*YOUR ASSIGNMENT*.
Scan the entries for the word "computer". Every line that has it should be copied.
◇ ◇ ◇ ◇ ◇ ◇ ◇
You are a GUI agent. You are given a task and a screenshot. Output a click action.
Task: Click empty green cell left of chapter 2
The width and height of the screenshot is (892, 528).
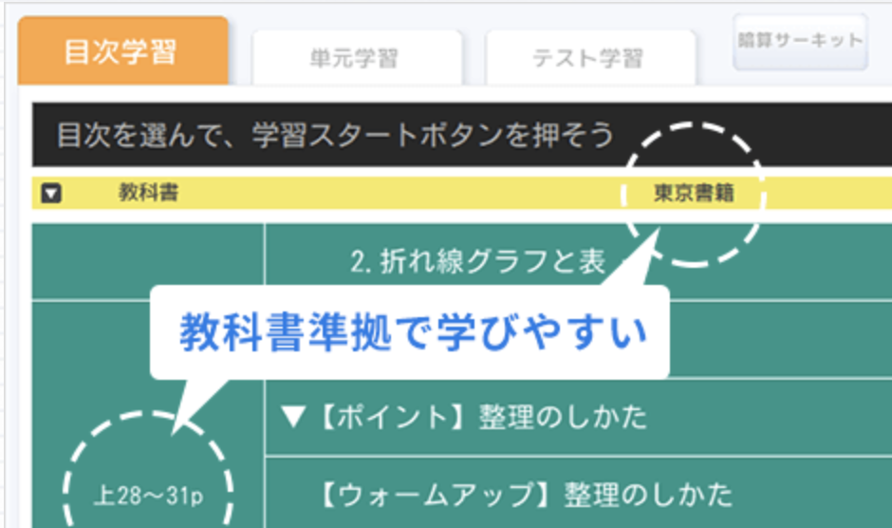click(x=147, y=262)
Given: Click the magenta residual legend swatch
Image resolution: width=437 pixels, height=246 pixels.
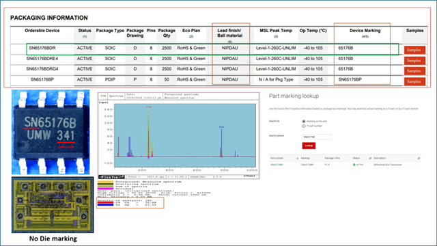Looking at the screenshot, I should pos(106,189).
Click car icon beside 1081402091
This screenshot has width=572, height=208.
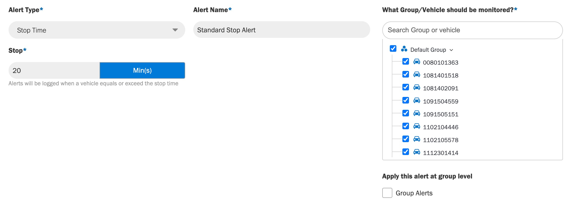[x=417, y=87]
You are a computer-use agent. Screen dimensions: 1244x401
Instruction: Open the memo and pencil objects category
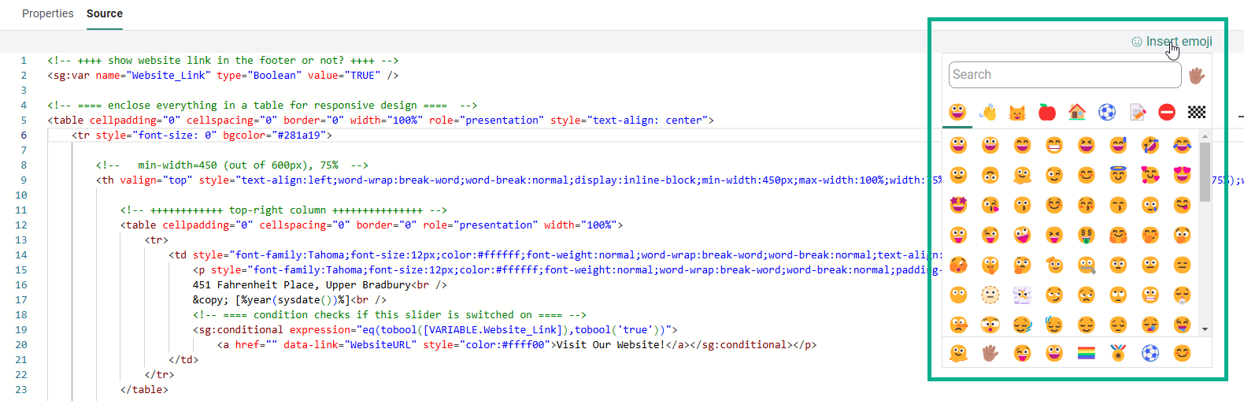(1137, 113)
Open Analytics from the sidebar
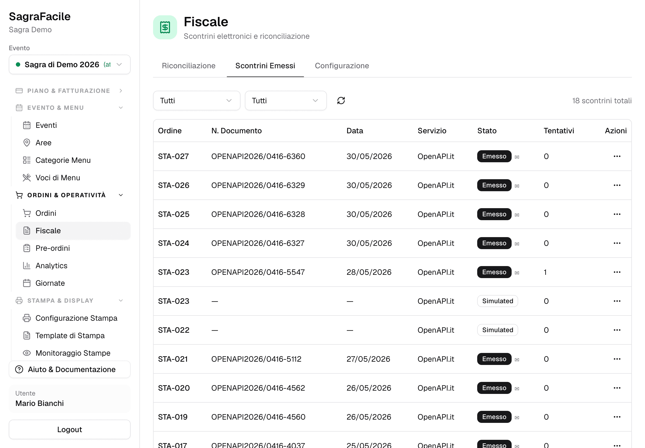The height and width of the screenshot is (448, 645). click(x=51, y=266)
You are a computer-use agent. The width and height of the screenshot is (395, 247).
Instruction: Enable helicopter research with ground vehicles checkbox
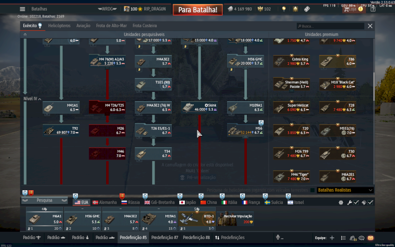(312, 190)
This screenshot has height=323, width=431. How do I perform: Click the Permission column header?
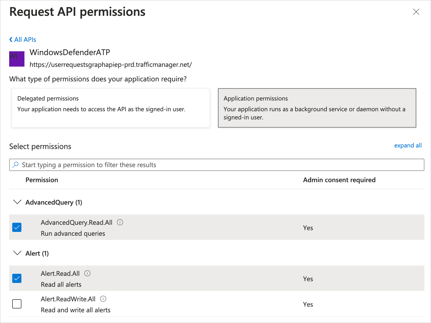pos(42,180)
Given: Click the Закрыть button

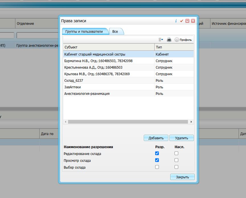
◇ ◇ ◇ ◇ ◇ ◇ ◇
*FINISHED EXERCISE*.
You are a computer-use agent. Screen dimensions: 1244x401
You are a computer-use agent. The width and height of the screenshot is (395, 247).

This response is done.